■ **Records for the task**:

----------

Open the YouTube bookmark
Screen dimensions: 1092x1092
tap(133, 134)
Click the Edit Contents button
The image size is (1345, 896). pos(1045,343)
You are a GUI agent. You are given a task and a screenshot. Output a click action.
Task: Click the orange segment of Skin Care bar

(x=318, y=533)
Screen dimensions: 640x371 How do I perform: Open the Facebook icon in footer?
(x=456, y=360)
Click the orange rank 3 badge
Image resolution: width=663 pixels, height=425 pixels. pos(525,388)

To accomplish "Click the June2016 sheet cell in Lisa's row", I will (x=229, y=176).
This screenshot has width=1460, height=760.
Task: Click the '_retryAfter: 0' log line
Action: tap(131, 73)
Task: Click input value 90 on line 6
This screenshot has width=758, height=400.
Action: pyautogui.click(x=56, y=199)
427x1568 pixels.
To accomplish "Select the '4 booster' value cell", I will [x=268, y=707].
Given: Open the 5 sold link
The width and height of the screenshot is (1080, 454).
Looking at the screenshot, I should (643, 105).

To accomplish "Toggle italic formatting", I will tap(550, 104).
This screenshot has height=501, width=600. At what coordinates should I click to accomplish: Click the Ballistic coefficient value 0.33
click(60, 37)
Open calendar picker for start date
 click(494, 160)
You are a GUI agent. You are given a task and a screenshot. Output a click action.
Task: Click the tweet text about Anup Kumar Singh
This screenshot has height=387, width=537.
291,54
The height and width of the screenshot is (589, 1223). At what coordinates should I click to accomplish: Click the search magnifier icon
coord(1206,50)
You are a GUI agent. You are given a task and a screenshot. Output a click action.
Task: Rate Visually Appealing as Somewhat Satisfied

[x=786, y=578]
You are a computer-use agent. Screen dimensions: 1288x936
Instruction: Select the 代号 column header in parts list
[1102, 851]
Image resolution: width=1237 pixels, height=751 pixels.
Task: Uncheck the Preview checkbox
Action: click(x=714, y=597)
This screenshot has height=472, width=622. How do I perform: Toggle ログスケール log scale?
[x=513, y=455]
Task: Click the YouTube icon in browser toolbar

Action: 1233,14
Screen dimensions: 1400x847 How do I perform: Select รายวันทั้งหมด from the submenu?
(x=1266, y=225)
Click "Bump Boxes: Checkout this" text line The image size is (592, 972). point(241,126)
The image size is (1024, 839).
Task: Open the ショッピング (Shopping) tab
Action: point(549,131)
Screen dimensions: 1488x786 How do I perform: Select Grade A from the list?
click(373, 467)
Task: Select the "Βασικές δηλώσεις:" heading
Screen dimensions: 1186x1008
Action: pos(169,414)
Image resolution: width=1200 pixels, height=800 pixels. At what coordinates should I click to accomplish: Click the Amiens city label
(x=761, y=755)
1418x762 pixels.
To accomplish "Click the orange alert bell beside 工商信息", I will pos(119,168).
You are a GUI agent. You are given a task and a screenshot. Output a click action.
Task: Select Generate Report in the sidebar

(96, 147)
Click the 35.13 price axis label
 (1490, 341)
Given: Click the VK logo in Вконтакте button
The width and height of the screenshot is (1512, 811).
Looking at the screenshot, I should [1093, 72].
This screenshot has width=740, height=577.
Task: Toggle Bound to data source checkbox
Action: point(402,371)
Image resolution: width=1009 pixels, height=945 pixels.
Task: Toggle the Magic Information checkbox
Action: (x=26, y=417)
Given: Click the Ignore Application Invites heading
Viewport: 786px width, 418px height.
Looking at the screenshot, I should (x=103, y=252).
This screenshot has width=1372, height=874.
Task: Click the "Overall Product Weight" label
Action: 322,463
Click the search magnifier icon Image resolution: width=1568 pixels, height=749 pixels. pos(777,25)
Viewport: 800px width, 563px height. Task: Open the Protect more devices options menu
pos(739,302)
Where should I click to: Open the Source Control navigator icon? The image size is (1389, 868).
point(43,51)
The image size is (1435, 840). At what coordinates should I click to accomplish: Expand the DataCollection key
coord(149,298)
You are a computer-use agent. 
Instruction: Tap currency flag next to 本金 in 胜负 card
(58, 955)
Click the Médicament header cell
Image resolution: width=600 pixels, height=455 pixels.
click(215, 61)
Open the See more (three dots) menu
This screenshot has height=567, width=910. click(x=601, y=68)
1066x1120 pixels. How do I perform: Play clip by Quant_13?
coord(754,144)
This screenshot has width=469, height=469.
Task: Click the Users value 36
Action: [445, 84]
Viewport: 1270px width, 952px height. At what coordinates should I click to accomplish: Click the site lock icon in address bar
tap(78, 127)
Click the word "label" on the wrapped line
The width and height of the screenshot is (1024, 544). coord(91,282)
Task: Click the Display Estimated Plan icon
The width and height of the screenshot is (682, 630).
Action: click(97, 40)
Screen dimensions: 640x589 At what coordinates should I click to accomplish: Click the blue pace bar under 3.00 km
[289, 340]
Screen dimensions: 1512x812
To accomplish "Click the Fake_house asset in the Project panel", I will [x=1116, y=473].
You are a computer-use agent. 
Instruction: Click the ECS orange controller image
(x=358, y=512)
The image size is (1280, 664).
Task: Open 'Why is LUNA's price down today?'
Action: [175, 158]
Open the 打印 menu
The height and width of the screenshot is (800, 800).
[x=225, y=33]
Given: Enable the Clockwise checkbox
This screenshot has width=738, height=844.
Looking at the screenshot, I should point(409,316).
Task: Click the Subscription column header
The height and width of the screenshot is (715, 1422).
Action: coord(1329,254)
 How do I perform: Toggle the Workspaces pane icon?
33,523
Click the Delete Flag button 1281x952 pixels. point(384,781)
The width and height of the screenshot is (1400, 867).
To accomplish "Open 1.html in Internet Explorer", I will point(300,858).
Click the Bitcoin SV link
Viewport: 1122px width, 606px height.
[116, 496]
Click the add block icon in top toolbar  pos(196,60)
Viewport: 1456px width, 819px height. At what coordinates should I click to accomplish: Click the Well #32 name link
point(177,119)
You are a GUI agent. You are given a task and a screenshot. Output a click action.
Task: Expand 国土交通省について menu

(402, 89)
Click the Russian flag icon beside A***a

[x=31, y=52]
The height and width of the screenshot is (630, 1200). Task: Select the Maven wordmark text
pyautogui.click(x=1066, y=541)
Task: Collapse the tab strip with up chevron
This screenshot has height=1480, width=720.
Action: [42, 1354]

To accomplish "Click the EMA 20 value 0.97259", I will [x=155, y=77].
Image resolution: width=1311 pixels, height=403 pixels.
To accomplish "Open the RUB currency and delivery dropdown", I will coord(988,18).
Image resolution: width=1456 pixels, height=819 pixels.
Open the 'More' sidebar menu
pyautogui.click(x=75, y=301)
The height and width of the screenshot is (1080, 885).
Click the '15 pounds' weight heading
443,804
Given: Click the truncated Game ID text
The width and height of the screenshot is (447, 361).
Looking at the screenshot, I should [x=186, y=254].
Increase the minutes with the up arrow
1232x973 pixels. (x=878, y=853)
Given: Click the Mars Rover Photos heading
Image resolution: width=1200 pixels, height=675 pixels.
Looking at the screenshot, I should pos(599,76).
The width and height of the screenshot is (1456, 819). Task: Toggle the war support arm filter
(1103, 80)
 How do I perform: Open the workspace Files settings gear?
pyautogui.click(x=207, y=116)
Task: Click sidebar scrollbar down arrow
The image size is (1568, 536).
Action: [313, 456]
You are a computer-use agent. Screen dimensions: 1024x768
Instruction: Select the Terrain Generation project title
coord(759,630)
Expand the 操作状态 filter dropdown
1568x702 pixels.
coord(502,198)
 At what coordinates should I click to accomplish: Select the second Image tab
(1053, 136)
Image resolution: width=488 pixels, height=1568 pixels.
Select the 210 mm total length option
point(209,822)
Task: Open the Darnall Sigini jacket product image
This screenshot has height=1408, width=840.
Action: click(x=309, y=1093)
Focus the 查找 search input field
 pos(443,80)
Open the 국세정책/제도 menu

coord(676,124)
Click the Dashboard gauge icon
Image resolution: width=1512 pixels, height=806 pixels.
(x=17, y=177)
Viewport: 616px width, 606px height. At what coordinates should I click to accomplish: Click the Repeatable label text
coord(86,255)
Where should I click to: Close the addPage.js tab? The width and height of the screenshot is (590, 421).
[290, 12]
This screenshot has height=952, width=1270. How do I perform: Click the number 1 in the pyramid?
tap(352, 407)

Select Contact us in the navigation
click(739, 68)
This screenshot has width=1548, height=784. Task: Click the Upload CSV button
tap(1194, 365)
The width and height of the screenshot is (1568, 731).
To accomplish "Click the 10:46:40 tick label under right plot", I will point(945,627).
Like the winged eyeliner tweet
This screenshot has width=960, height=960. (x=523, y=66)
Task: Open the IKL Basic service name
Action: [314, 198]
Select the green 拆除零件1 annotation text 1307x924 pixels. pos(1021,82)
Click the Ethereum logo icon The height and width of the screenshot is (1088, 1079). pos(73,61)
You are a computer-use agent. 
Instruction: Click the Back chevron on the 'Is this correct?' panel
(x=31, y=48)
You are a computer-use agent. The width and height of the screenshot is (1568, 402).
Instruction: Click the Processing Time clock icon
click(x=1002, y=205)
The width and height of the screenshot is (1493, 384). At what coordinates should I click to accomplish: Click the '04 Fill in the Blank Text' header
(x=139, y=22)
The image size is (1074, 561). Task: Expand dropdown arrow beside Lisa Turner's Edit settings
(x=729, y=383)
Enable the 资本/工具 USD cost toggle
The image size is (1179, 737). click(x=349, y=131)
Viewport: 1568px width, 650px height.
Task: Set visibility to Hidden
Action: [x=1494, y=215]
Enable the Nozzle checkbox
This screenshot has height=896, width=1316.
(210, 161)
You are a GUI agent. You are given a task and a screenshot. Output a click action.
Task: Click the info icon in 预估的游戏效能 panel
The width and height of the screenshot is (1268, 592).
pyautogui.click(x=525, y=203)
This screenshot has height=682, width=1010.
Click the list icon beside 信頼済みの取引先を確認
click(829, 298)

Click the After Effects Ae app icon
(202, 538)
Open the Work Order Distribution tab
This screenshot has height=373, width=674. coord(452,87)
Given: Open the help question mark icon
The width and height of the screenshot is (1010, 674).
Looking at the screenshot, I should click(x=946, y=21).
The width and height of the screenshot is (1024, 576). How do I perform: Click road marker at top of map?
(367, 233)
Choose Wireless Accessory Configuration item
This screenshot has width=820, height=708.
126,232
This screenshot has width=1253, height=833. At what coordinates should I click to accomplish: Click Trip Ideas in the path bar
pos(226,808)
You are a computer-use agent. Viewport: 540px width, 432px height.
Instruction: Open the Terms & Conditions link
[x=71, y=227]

----------

■ **Work to be completed**:
Reproduce word for word everything in the listing from the line containing "Given: Click the Mars Rover Photos heading" down to the line containing "tap(352, 407)", including both of those lines.

■ **Full answer**:
Given: Click the Mars Rover Photos heading
Image resolution: width=1200 pixels, height=675 pixels.
Looking at the screenshot, I should pos(599,76).
The width and height of the screenshot is (1456, 819). Task: Toggle the war support arm filter
(1103, 80)
 How do I perform: Open the workspace Files settings gear?
pyautogui.click(x=207, y=116)
Task: Click sidebar scrollbar down arrow
The image size is (1568, 536).
Action: [313, 456]
You are a computer-use agent. Screen dimensions: 1024x768
Instruction: Select the Terrain Generation project title
coord(759,630)
Expand the 操作状态 filter dropdown
1568x702 pixels.
coord(502,198)
 At what coordinates should I click to accomplish: Select the second Image tab
(1053, 136)
Image resolution: width=488 pixels, height=1568 pixels.
Select the 210 mm total length option
point(209,822)
Task: Open the Darnall Sigini jacket product image
This screenshot has height=1408, width=840.
Action: click(x=309, y=1093)
Focus the 查找 search input field
 pos(443,80)
Open the 국세정책/제도 menu

coord(676,124)
Click the Dashboard gauge icon
Image resolution: width=1512 pixels, height=806 pixels.
(x=17, y=177)
Viewport: 616px width, 606px height. At what coordinates should I click to accomplish: Click the Repeatable label text
coord(86,255)
Where should I click to: Close the addPage.js tab? The width and height of the screenshot is (590, 421).
[290, 12]
This screenshot has height=952, width=1270. How do I perform: Click the number 1 in the pyramid?
tap(352, 407)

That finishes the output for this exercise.